Please turn the lines between the one containing "You are a GUI" and the one containing "Instruction: Click the Add a tag field", inclusive, into a numbered list, dropping any blank lines. Leave the pictures out of the list.

Extracted material:
--------

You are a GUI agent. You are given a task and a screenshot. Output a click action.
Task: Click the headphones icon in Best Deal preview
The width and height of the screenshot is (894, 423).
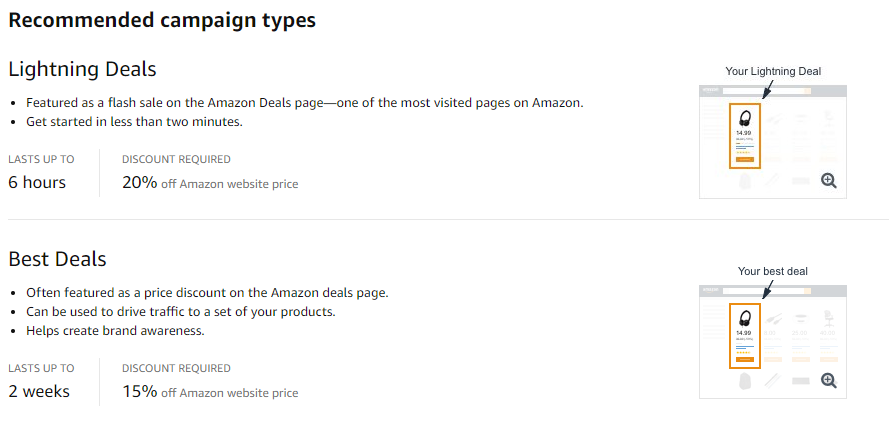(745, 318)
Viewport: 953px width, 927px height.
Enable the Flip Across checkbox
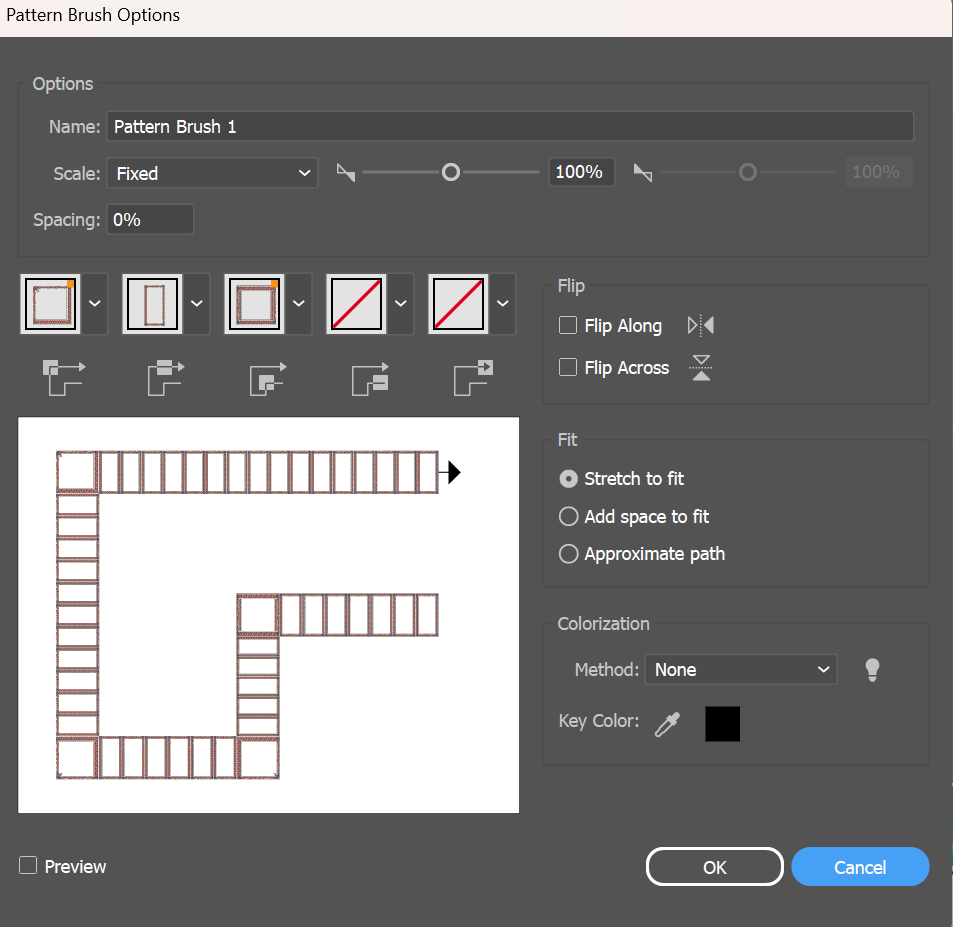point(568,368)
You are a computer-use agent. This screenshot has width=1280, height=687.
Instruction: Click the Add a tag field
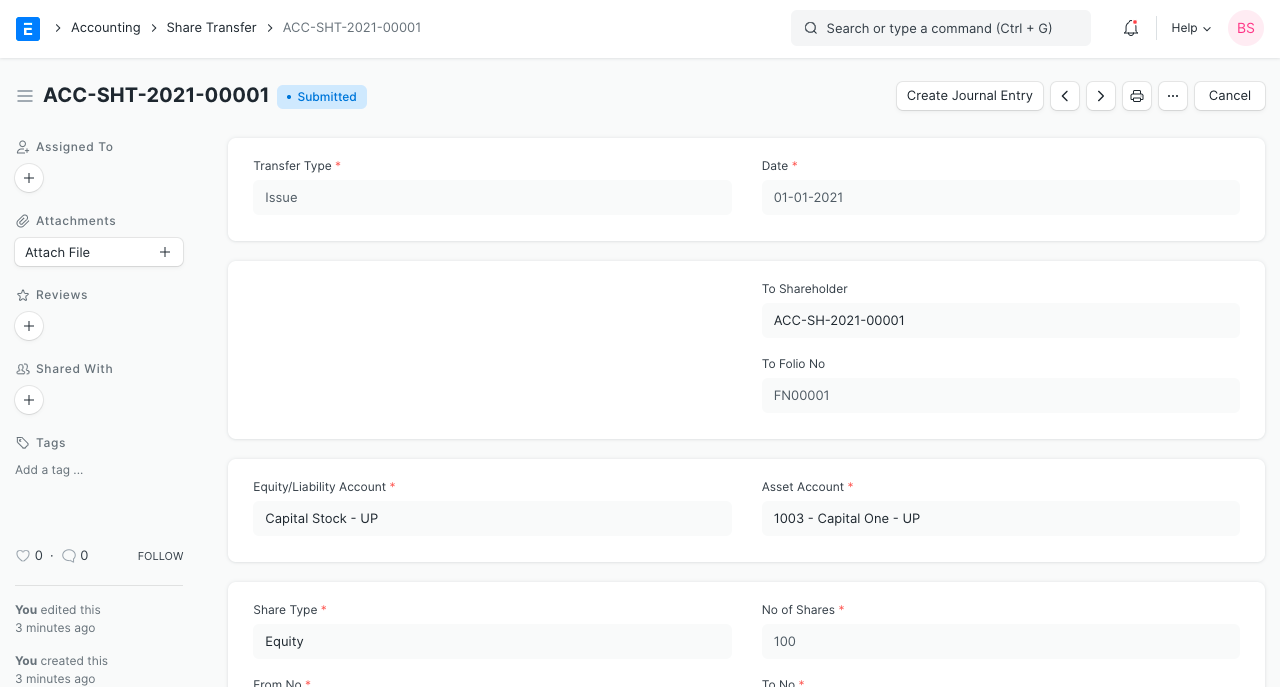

--------

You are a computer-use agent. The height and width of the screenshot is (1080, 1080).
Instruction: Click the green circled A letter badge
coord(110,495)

--------

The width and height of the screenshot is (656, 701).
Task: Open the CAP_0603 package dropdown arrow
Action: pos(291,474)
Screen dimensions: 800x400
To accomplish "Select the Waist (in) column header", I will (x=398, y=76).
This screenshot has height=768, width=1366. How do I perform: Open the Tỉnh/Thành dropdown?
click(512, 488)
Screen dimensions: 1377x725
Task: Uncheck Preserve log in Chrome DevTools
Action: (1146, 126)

--------

The output:
1. You are a GUI agent. You are given a task and a screenshot. Output a click action.
2. Task: Click the headphones icon in Best Deal preview
3. The width and height of the screenshot is (894, 423).
4. (745, 318)
5. Viewport: 953px width, 927px height.
6. Enable the Flip Across checkbox
7. point(568,368)
8. You are a computer-use agent. This screenshot has width=1280, height=687.
9. Instruction: Click the Add a tag field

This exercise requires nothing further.